Use positive reinforcement. Just as she must learn consequences for misbehavior, your teenage daughter needs to be encouraged and rewarded when she's following the rules. Use non-monetary rewards, such as hugs and smiles, along with external rewards, such as new clothing.
Attend family therapy sessions with your teenage daughter. Therapy provides a safe environment where everyone can voice their feelings. Listen to what the therapist teaches regarding less defensive ways of communicating and positive conflict resolution strategies. Model these behaviors for your daughter when you're not in the therapist's office.
Take your daughter to individual therapy. She might benefit from the social skills training and conflict resolution strategies taught there, and she'll have a safe outlet for her feelings and opinions. She might be more likely to tell a neutral third party, such as a therapist, what's going on with her peer group.
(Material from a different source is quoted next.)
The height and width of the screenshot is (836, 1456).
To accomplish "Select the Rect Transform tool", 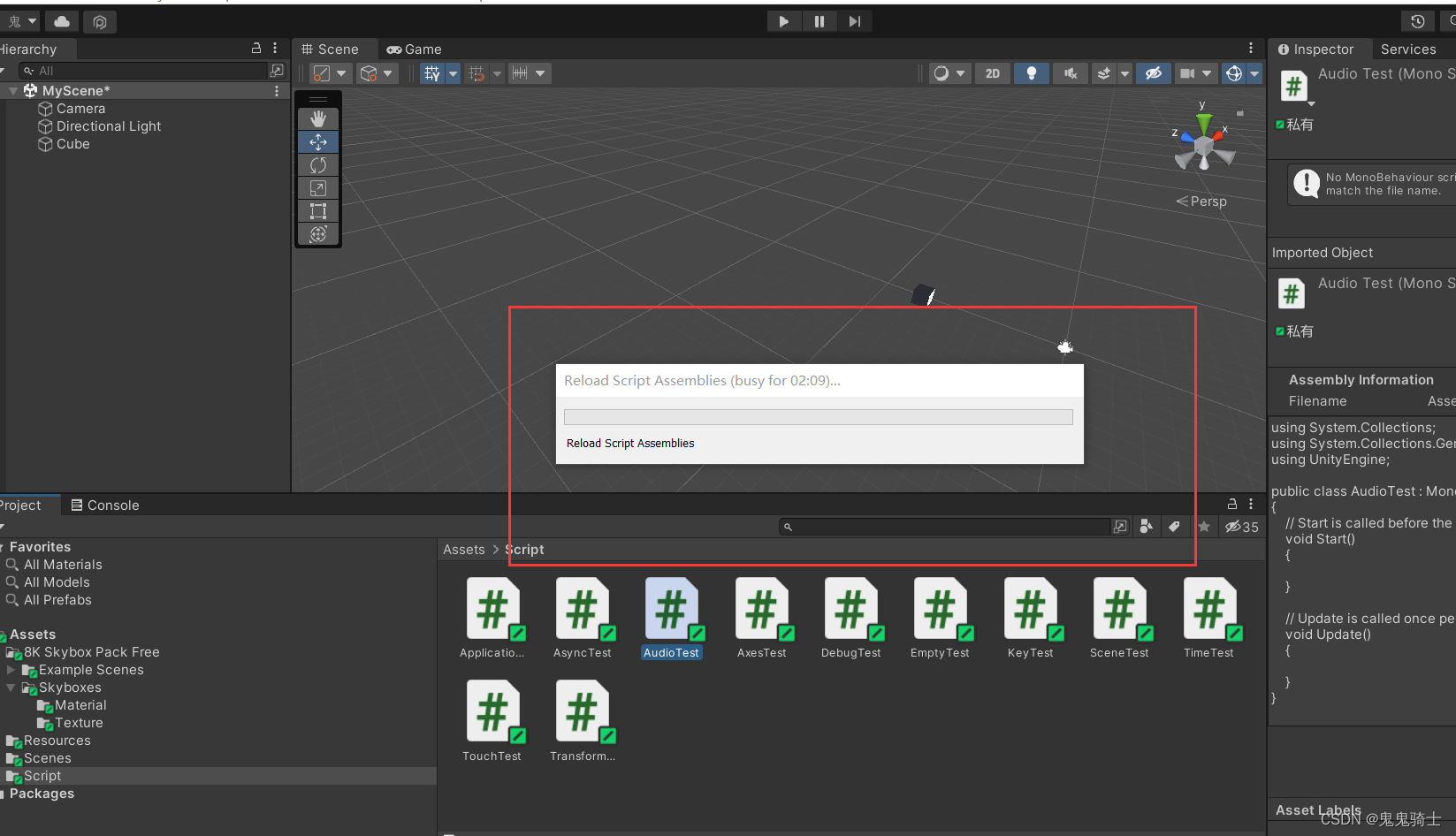I will [x=318, y=210].
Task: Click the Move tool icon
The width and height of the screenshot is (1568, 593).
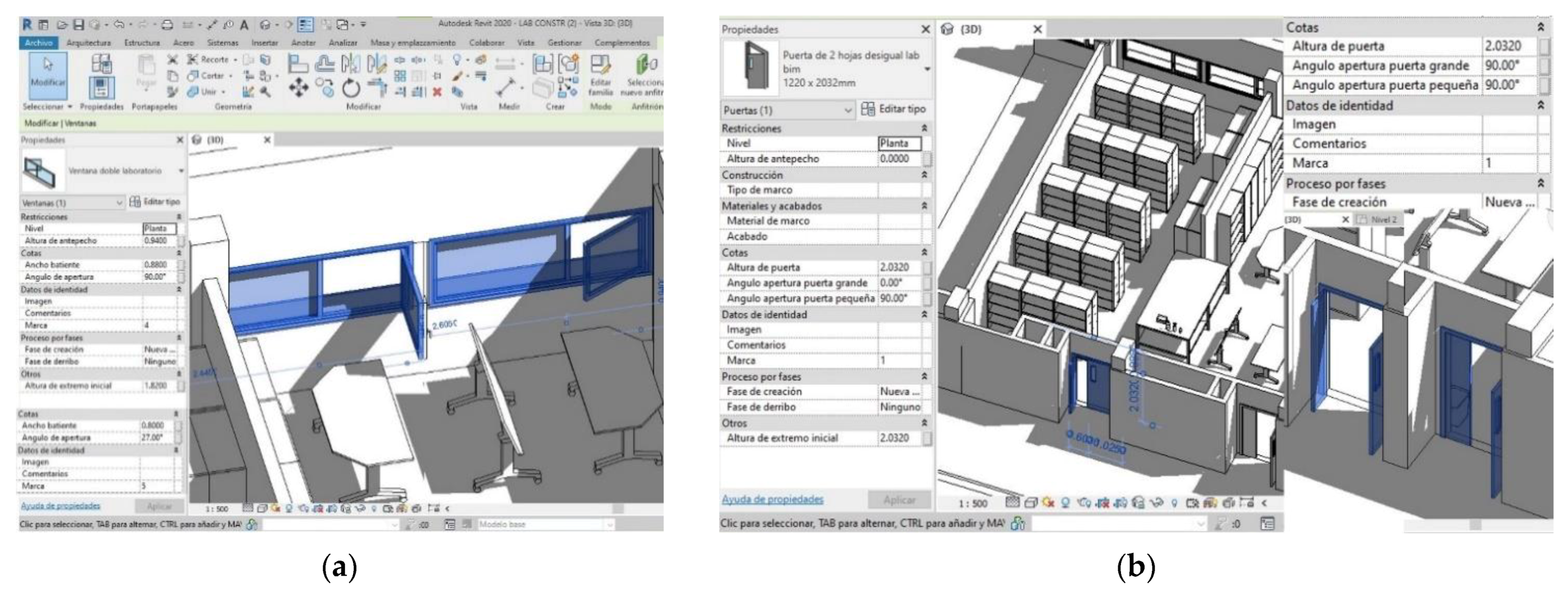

Be tough. If the behavior involves breaking the law, consider reporting her to the police. Licensed social workers Kim Abraham and Marney Studaker-Cordner, in an article on the Empowering Parents website, said, "You may choose to make a police report if the destruction of your property is severe enough or is happening frequently in your home." A guideline offered on the Family Therapy UK website also emphasizes that involving the police is an option, especially if your child is violent or you do not feel safe. It's better for her to have a juvenile record which will be sealed when she becomes an adult, than it is to have an adult record that will follow her indefinitely. If she's refusing to follow the limits set at home, a probation officer's influence will hold extra clout. Remind yourself that while she might be angry with you in the short run, you are giving her the gift of independence and a less-troubled adult life.
The diagnosis of conduct disorder should only be given by professional, after a thorough diagnostic assessment. A psychologist will work with your child's doctor to rule out medical and other causes for her behavioral problems before diagnosing a conduct disorder.